What you need to do: Exclude the pictures, then quote exactly the lines from the one holding "Where should I" through the last line of the records.

[Saved entries]

____

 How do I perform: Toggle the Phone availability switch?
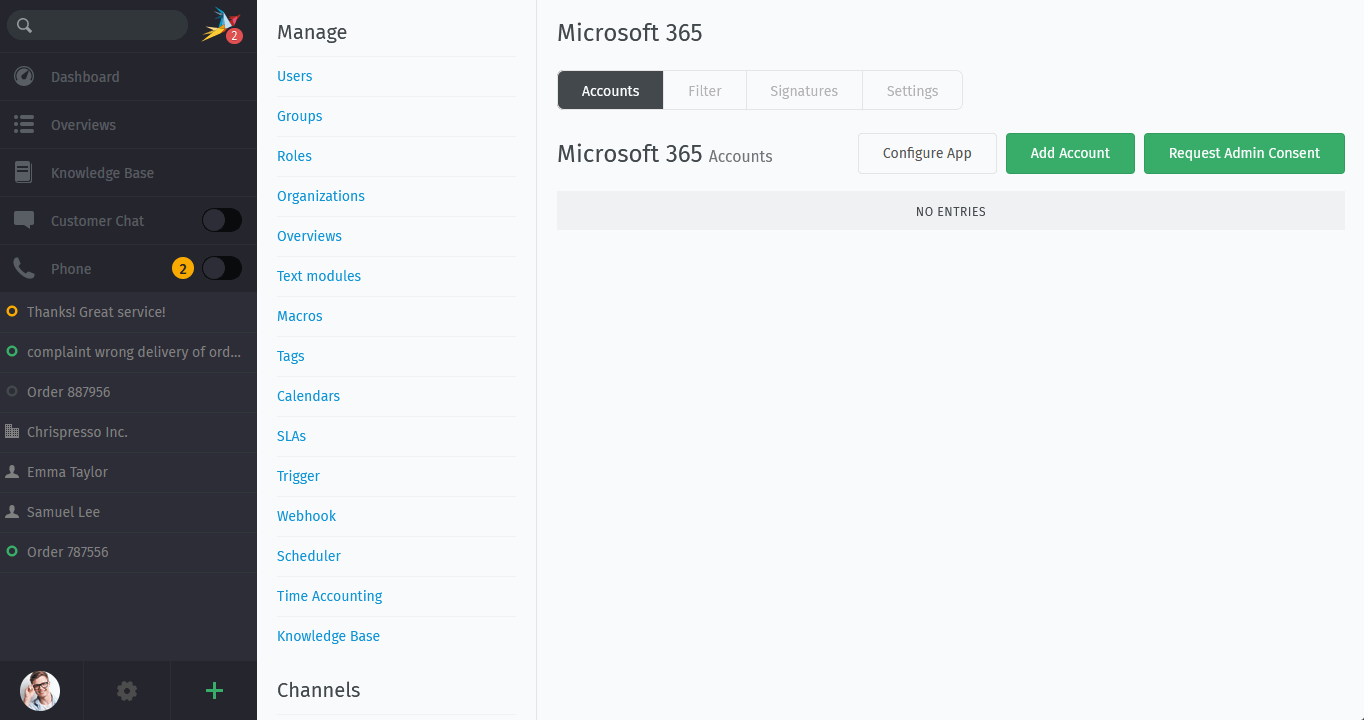222,269
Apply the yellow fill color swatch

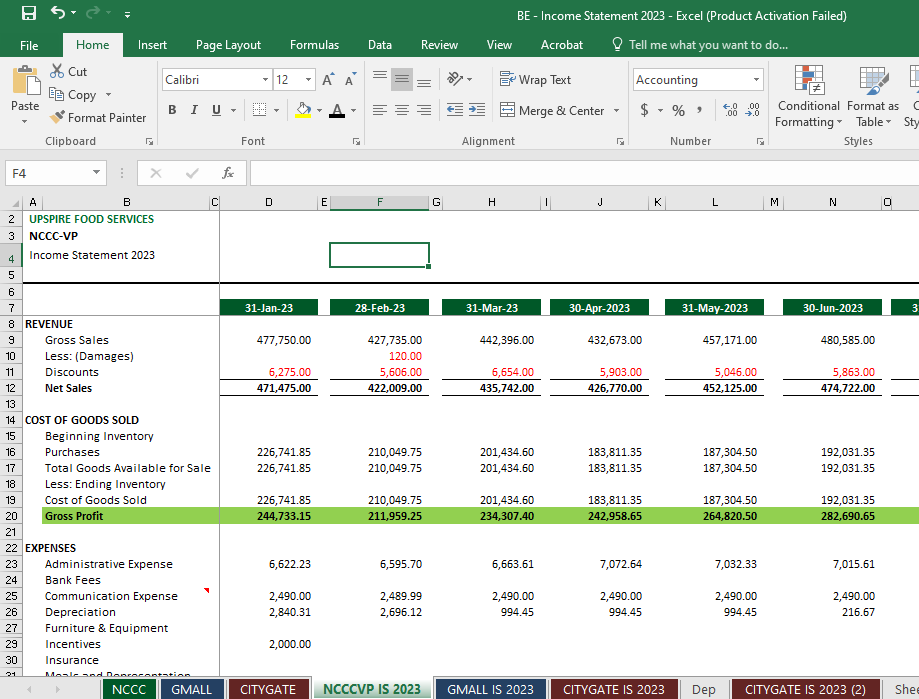pyautogui.click(x=303, y=110)
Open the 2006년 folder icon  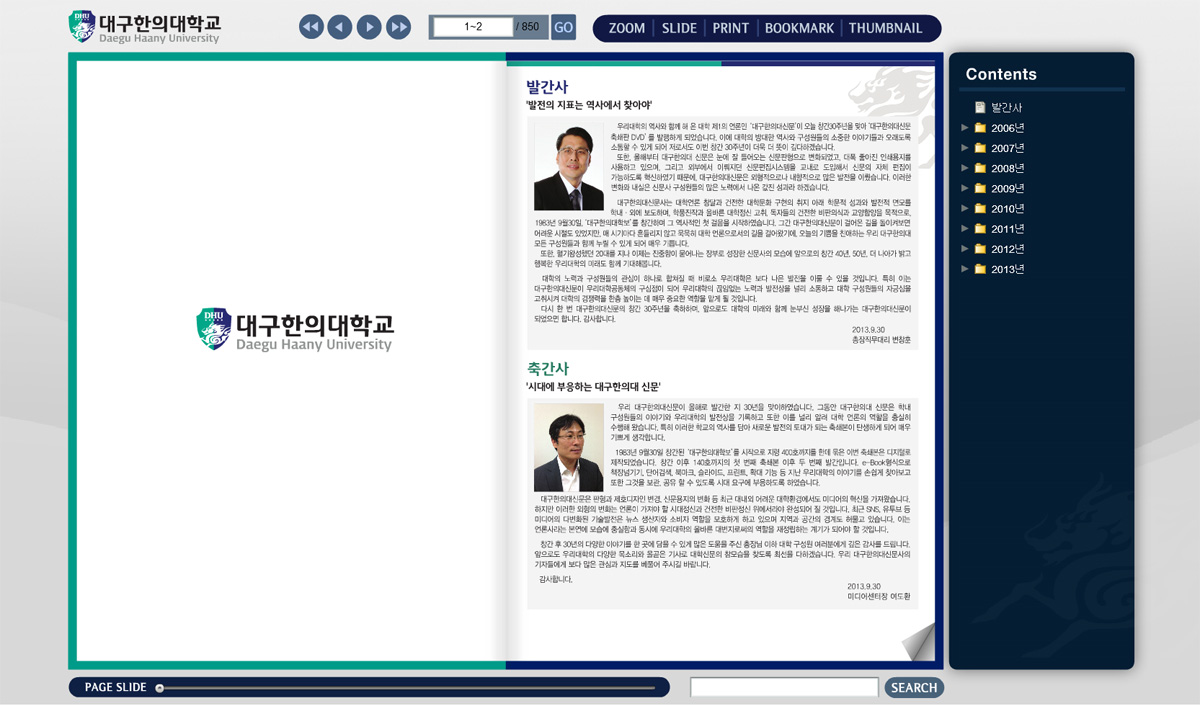tap(980, 128)
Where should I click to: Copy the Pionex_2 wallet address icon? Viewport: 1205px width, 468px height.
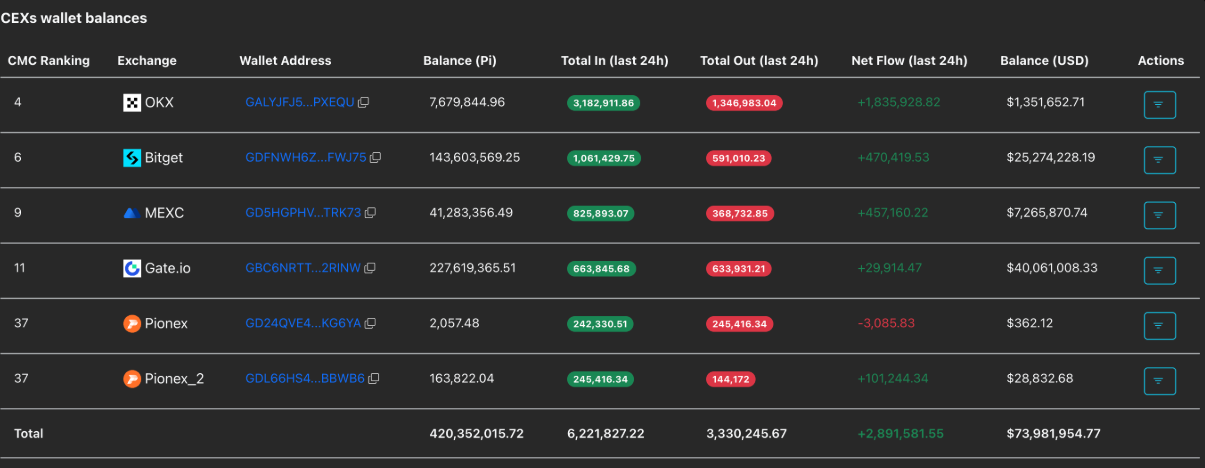click(374, 379)
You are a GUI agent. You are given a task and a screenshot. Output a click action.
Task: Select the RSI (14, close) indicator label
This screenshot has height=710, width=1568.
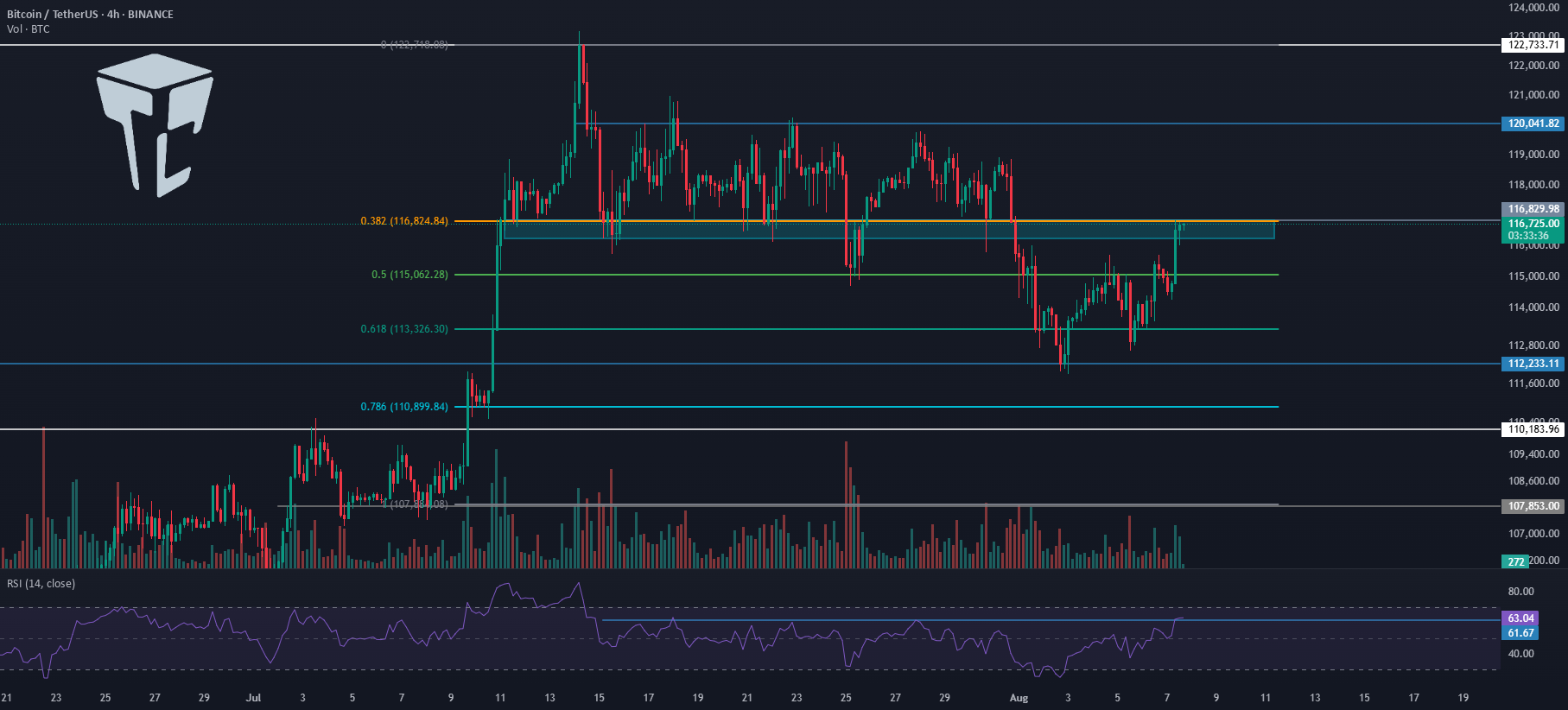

____

Answer to the exercise:
Where should I click to: Copy the Pionex_2 wallet address icon? Viewport: 1205px width, 468px height.
click(374, 379)
You are a GUI agent. You are given a task and a screenshot. Output a click action.
Task: Select the RSI (14, close) indicator label
This screenshot has height=710, width=1568.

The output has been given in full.